Ma to związek z wymuszeniem lądowania w Mińsku samolotu lecącego z Aten do Wilna i zatrzymaniem przez białoruskie służby opozycyjnego blogera Ramana Pratasiewicza.
Minister transportu Francji Jean-Baptiste Djebbari poinformował, że jego kraj zawiesza ważność zezwoleń na loty białoruskich linii lotniczych nad terytorium Francji. Wezwał też francuskich przewoźników, aby ze względów bezpieczeństwa nie korzystali z białoruskiej przestrzeni powietrznej.
Podobną decyzję podjęła Wielka Brytania.
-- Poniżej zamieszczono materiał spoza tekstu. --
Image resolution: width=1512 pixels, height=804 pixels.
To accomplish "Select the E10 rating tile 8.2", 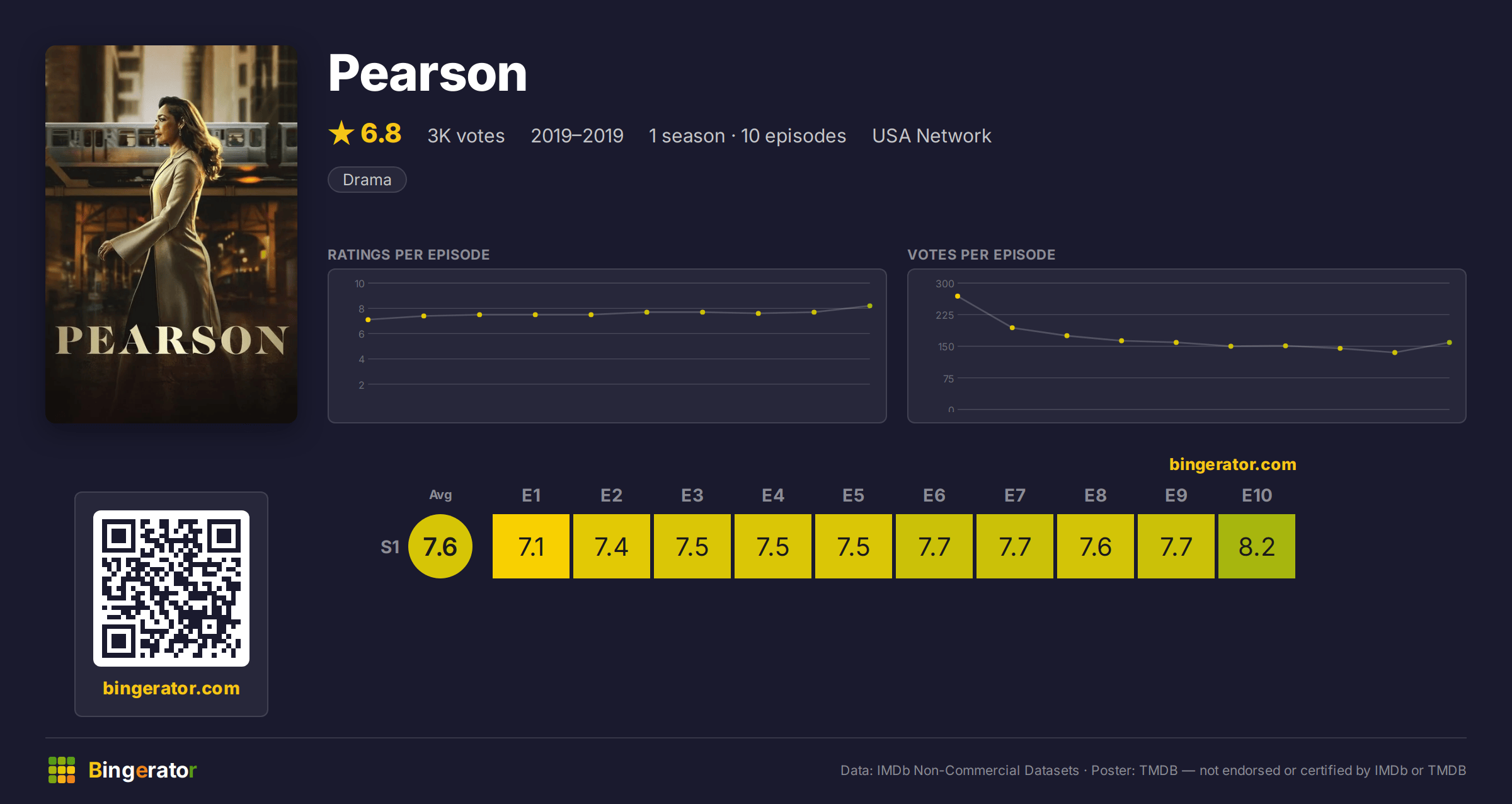I will coord(1257,546).
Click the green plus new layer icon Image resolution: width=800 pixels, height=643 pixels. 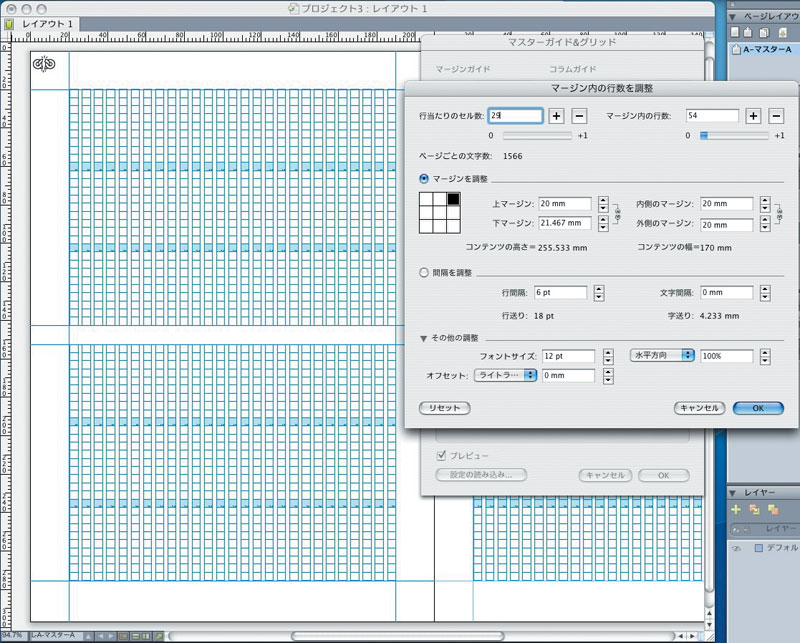(x=736, y=509)
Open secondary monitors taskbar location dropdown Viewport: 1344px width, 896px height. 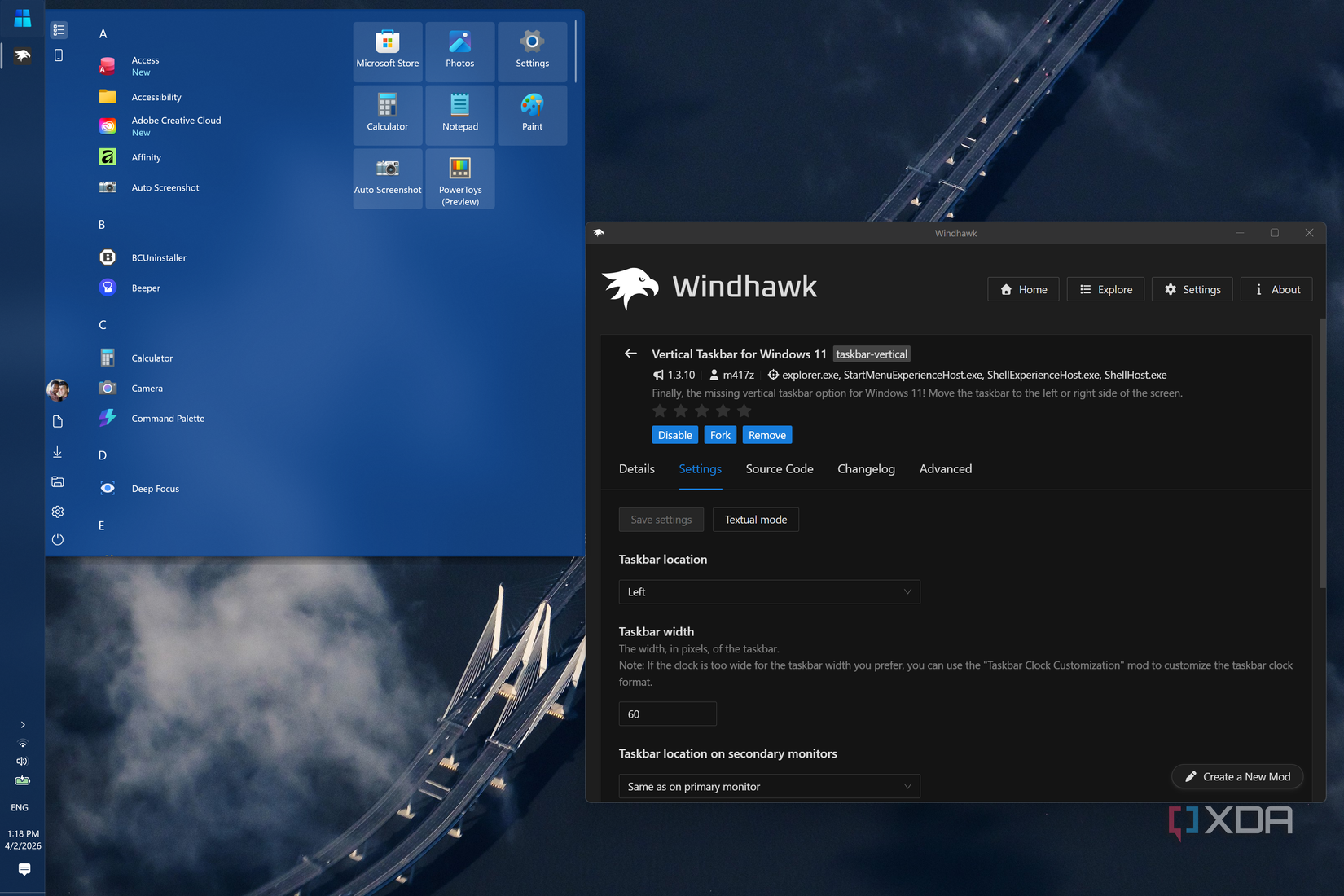pyautogui.click(x=769, y=787)
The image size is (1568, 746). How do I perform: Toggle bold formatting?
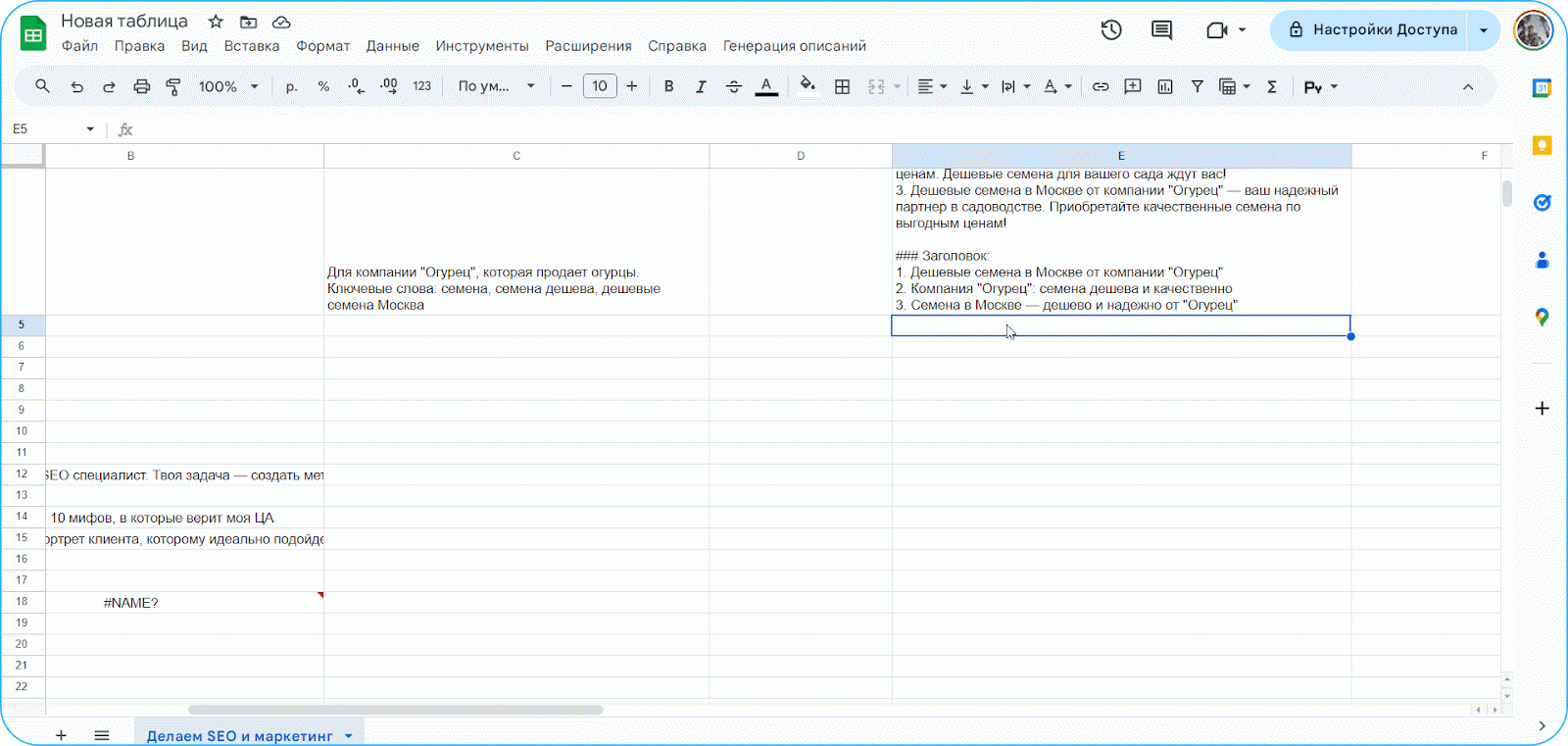pos(668,86)
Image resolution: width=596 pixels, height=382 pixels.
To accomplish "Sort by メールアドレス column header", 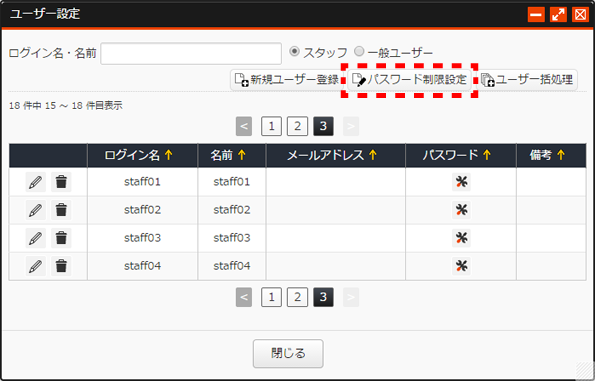I will pyautogui.click(x=331, y=155).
Również niemieckie i łotewskie linie lotnicze zapowiedziały, że nie będą korzystać z białoruskiej przestrzeni powietrznej. Z kolei białoruski przewoźnik narodowy „Belavia” był zmuszony zaprzestać latania na Litwę.
Czytaj również: Jak linie lotnicze zachęcają do szczepień? Szansa na darmowe loty przez rok
Połączenia z Białorusią zawiesza Ukraina. Ograniczenia wejdą w życie jutro. Zawieszone będą połączenia lotnicze z Białorusią, ale też ukraińskie samoloty otrzymają zakaz lotów nad białoruską przestrzenią powietrzną. Poinformował o tym szef ukraińskiego rządu Denys Szmyhal. Jak informował wczoraj portal fly4free.com polski rząd również ma w planach podobne decyzje.
Polskie Linie Lotnicze LOT nie będą latać w strefie powietrznej Białorusi.